Avian influenza is a viral infection in birds. The virus belongs to the orthomyxoviridae family and carries a segmented RNA. Bird flu infection in domestic poultry can cause two forms of disease. One is called low pathogenic avian influenza (LPAI) which may include unnoticed or usually with mild respiratory symptoms including decline in egg production. Another form is called high pathogenic avian influenza (HPAI) which spreads rapidly and it can affect multiple internal organs with mortality 80-90 percent in 48 hours. These flu viruses are carried by the wild migratory birds in their intestine. However they usually don’t get sick from those viruses but they can contaminate the environment by their fecal droppings in the environment. The first report of H5N1 infection in human being was reported in Hong Kong in 1997.
The virus was first isolated in the year 1993 in Pakistan in poultry. Later on various subtypes of avian influenza virus (AIV) like H9N2, H7N2 have been isolated from human being in various parts of the world. It was revealed that H5N1 can cause approximately 60 percent mortality in infected human beings. People working at poultry farms, poultry retailer / butcher, laboratory technician, veterinarian, health professionals are at high risk of getting infected with this disease.
The symptoms of avian flu infection depend on the subtype of AIV like H5N1. Generally, the patient may show signs of cough, difficult breathing, headache, fever, malaise with runny nose. For proper diagnosis of the disease it is important to consult physician and get some laboratory tests. In general antiviral medication with oseltamivir (tamiflu), zanamivir (Relenza) can lessen severity of the signs if medication starts within 48 hours of infection.

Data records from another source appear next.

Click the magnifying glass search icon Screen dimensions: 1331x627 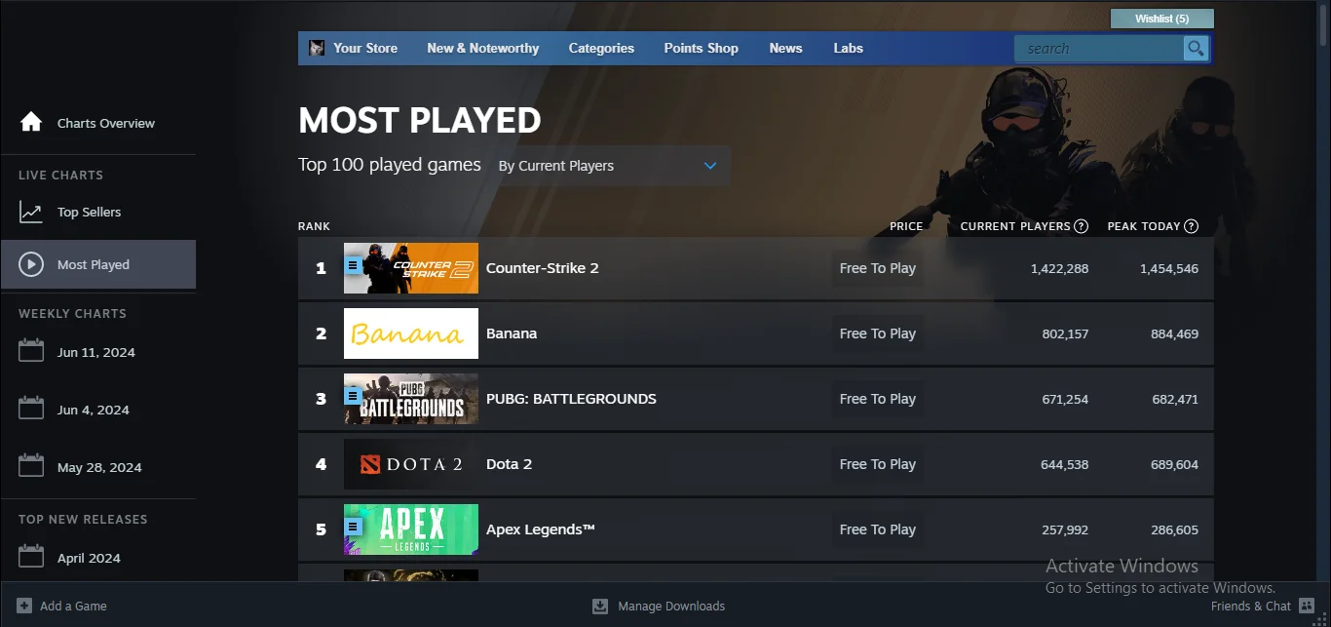1196,49
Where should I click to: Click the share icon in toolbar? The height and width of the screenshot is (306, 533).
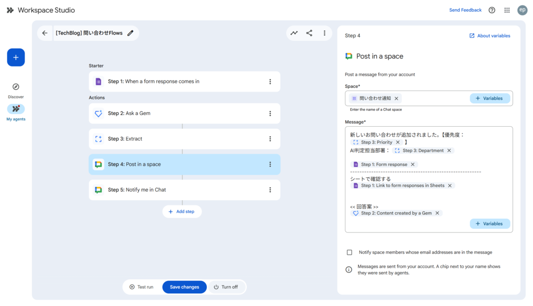point(309,33)
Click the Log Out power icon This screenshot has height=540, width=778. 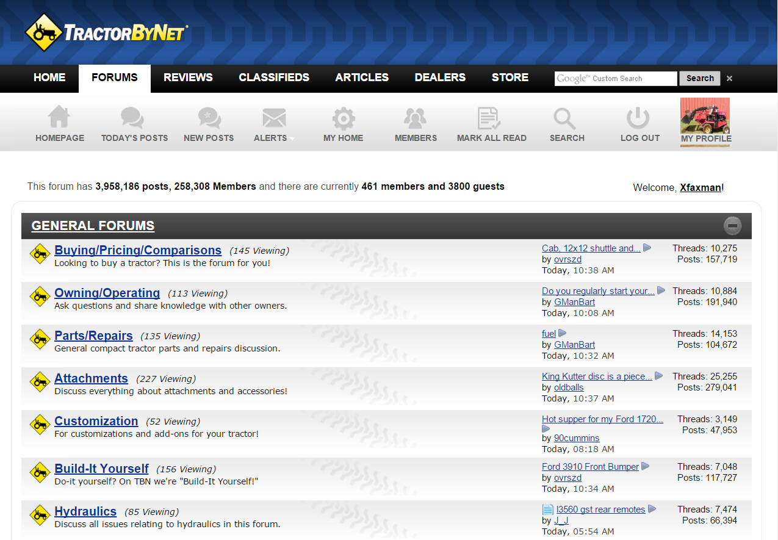pyautogui.click(x=638, y=118)
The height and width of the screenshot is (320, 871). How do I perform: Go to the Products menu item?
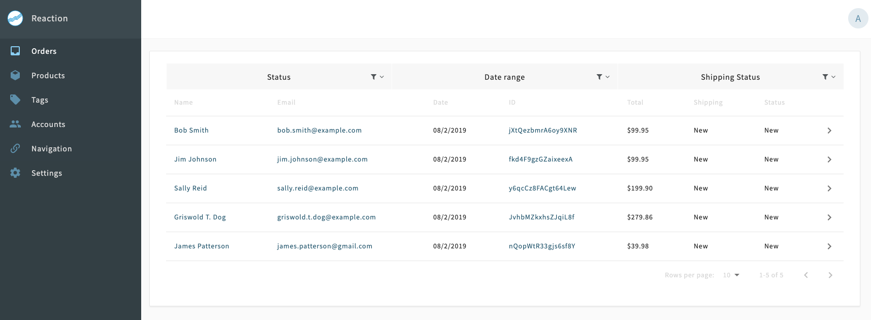[48, 75]
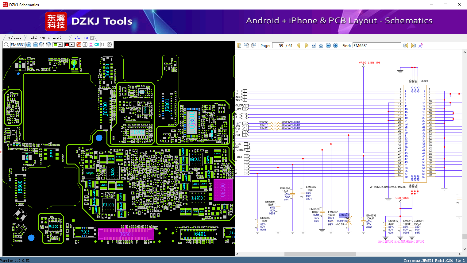Click the J6501 connector on the PCB
This screenshot has height=263, width=467.
(126, 234)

We recently carried a study in Pakistan on the prevalence of influenza virus in occupational people. The occupational people are directly involved with poultry industry like poultry attendant, butcher / poultry retailer, vaccinator, laboratory technician, veterinarian and farm consultant.
The survey was done in ten districts of Punjab like Lahore, Chakwal, Faisalabad, Gujranwala, Bahawalnagar, Multan, Rawalpindi, Sheikhupura, Sialkot, Toba Tek Singh. Besides the samples were also taken from Islamabad and Haripur district of Khyber Pakhtun Khan Province. Blood and nasal swabs were taken from 465 people from. Serological evidence showed that the occupational people carry antibodies against avian influenza virus. Nasal swabs show that occupational carried the avian influenza virus.
During sampling from the human being specially in lab technician and farm attendant told that they occasionally suffer from respiratory symptom which persisted for 3-4 days. However it was not clinically confirmed that the illness was due to avian influenza virus. Poultry workers who handle the birds directly specially in the wet market people who are engaged in selling and slaughtering the birds they were found at potential risk of the avian influenza virus infection. In wet market where the birds come from various source and the virus could stay and multiplied easily.
The study was taken only in Punjab province and in future similar work should be done in other provinces of Pakistan. It is suggested that close monitoring should be carried out in the occupational people who are directly exposed to poultry industry as a precautionary measure of any bird flu epidemic. Further mass media can play an important role to create awareness among the human beings on avian influenza. Of course before going to media it must be filtered through respective specialist so that unnecessary panic should not be created in mass people otherwise the poultry industry will be collapsed where many of the people earn their bread and butter from this industry.